-- Begin Excerpt to read --

The Changing Newsroom
The Changing Newsroom
As newsroom staffs decline in numbers and the content they produce changes, the skills—indeed, the very culture—of the newspaper newsroom is undergoing its own transformation. Although less visible, the implications of this change are every bit as important as other shifts now underway. In the churn of cutbacks and the arrival of new hires, some skills are in decline as veterans depart, while, at the same time, fresh, young blood brings in new skill sets and aptitudes.
What is disappearing?
At the top of the list, the ranks of editors who check stories prior to publication are thinning. Four out of ten newspapers (42%) reported that they have reduced the number of copy editors in the last three years, while just 12% have increased. And the pressure is even worse at larger papers. There, fully 67% say they have cut back on copy editors, versus just 2% that report increases.
Similarly, about twice the number of papers reported decreasing their ranks of general editors than said they had increased (30% v. 16%). The same was true for specialized editors (27% vs. 12%), and graphic artists, (23% report cutting back vs. 14% increasing).
Another diminishing skill set, interestingly, is photographers. Overall, 31% of newspapers say they have cut back on photographers in the last three years, vs. 12% that had made net increases. At the biggest papers, this trend is more pronounced, with the majority reporting cutbacks on photographers (52%) and just 6% saying they had made net additions.
Loss of Experience, Loss of Talent
Yet, the loss lamented most by newsroom executives is one far harder to quantify—the draining away of institutional memory—as older, and often more expensive, journalists are encouraged to leave through structured buyouts.

-- End Excerpt to read --
-- Begin Rows --

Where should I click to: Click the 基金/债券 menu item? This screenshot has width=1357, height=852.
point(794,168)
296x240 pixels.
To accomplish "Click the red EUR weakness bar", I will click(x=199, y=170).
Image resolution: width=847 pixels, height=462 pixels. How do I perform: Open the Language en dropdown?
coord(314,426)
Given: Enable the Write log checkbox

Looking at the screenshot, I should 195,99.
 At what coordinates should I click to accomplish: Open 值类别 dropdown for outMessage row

-- End Rows --
-- Begin Rows --

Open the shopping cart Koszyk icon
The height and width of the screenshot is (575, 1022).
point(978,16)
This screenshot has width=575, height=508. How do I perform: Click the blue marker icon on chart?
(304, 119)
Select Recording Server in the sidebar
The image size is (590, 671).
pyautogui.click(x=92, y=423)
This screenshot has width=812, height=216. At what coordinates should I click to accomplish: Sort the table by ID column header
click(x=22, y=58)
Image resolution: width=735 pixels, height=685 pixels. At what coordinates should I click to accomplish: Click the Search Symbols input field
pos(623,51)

-- End Rows --

Write out the entire text about the changing newsroom word for word. The records have no connection to the text.

The Changing Newsroom
The Changing Newsroom
As newsroom staffs decline in numbers and the content they produce changes, the skills—indeed, the very culture—of the newspaper newsroom is undergoing its own transformation. Although less visible, the implications of this change are every bit as important as other shifts now underway. In the churn of cutbacks and the arrival of new hires, some skills are in decline as veterans depart, while, at the same time, fresh, young blood brings in new skill sets and aptitudes.
What is disappearing?
At the top of the list, the ranks of editors who check stories prior to publication are thinning. Four out of ten newspapers (42%) reported that they have reduced the number of copy editors in the last three years, while just 12% have increased. And the pressure is even worse at larger papers. There, fully 67% say they have cut back on copy editors, versus just 2% that report increases.
Similarly, about twice the number of papers reported decreasing their ranks of general editors than said they had increased (30% v. 16%). The same was true for specialized editors (27% vs. 12%), and graphic artists, (23% report cutting back vs. 14% increasing).
Another diminishing skill set, interestingly, is photographers. Overall, 31% of newspapers say they have cut back on photographers in the last three years, vs. 12% that had made net increases. At the biggest papers, this trend is more pronounced, with the majority reporting cutbacks on photographers (52%) and just 6% saying they had made net additions.
Loss of Experience, Loss of Talent
Yet, the loss lamented most by newsroom executives is one far harder to quantify—the draining away of institutional memory—as older, and often more expensive, journalists are encouraged to leave through structured buyouts.